The find points to the possibility that ancient Greeks performed human sacrifices - a darker part of the country's history that, until now, has been chalked up as fiction.

"Several ancient literary sources mention rumours that human sacrifice took place at the altar [of Zeus], but up until a few weeks ago there has been no trace whatsoever of human bones discovered at the site," one of the archaeologists, David Gilman Romano from the University of Arizona, told Mazin Sidahmed at The Guardian.

"Whether it's a sacrifice or not, this is a sacrificial altar … so it's not a place where you would bury an individual. It's not a cemetery."

Members of the Mount Lykaion Excavation and Survey Project, which includes archaeologists from the US and Greece, found the remains inside a giant 'ash altar' on the slopes of the mountain's southern peak - an area that researchers from around the world have been excavating since 2007.

Despite their efforts, only about 7 percent of the altar – which was built to honour Zeus about 5,000 years ago – has been uncovered. Most often, the team uncovers coins, cups, figurines, and the charred remains of sheep and goats, which were burned as offerings.

This is the first time human remains have been found at the altar.

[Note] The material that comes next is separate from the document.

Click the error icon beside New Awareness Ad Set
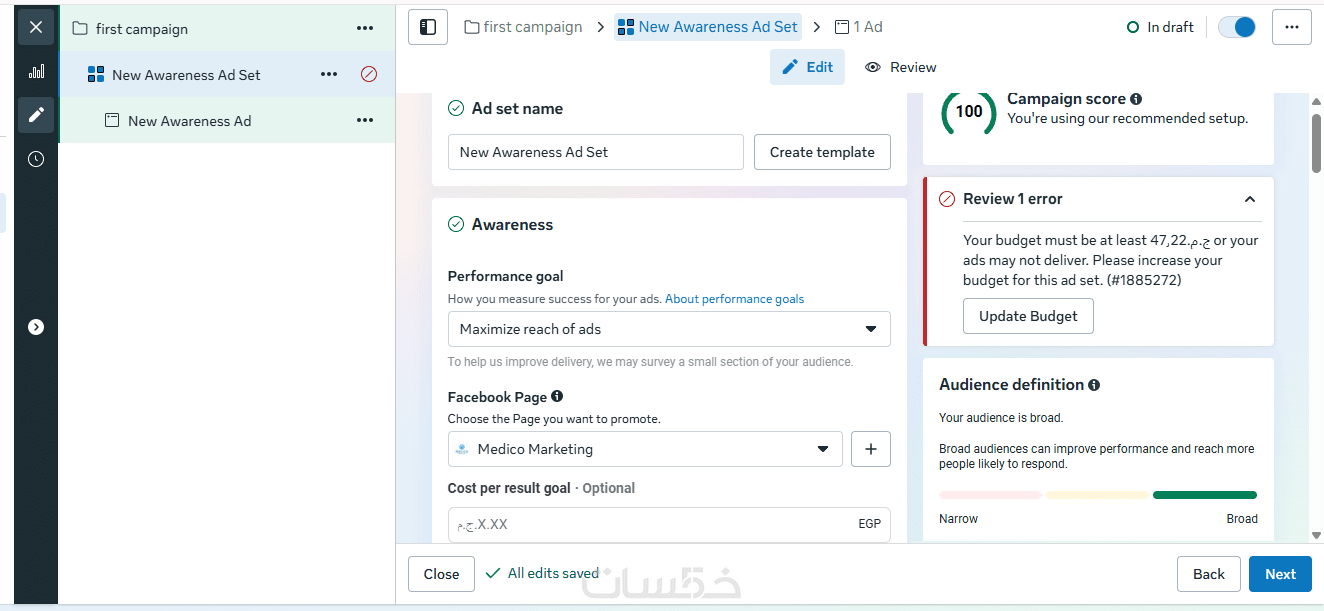The width and height of the screenshot is (1324, 611). coord(369,74)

Though the recently uncovered remains could shed a new light on ancient Greek religious practices, it's hard to say this early on if the boy was killed at the altar or had died elsewhere and was buried at the site. Either way, the find has archaeologists and historians pretty excited.

"On the one hand, there's this picture of Greece as the cradle of civilisation, the birthplace of democracy, of philosophy, of rational thinking – but on the other hand we have these cruel, cruel myths," Jan Bremmer from the University of Groningen in the Netherlands, who wasn't involved in the discovery, told The Guardian.

One of those myths, says Owen Jarus from Live Science, was the work of Pausanias, a writer who lived between 110 and 180 AD.

In the legend, which Pausanias likely heard from someone else, a king named Lycaon sacrifices a small boy at the altar of Zeus, pouring the boy's blood over the altar. When finished, the king transforms into a wolf.

The team is yet to publish their discovery in a peer-reviewed journal, but is still in the midst of analysing the remains. The excavation of the altar is expected to continue in the coming years, and maybe they'll find new clues to connect the legend to reality.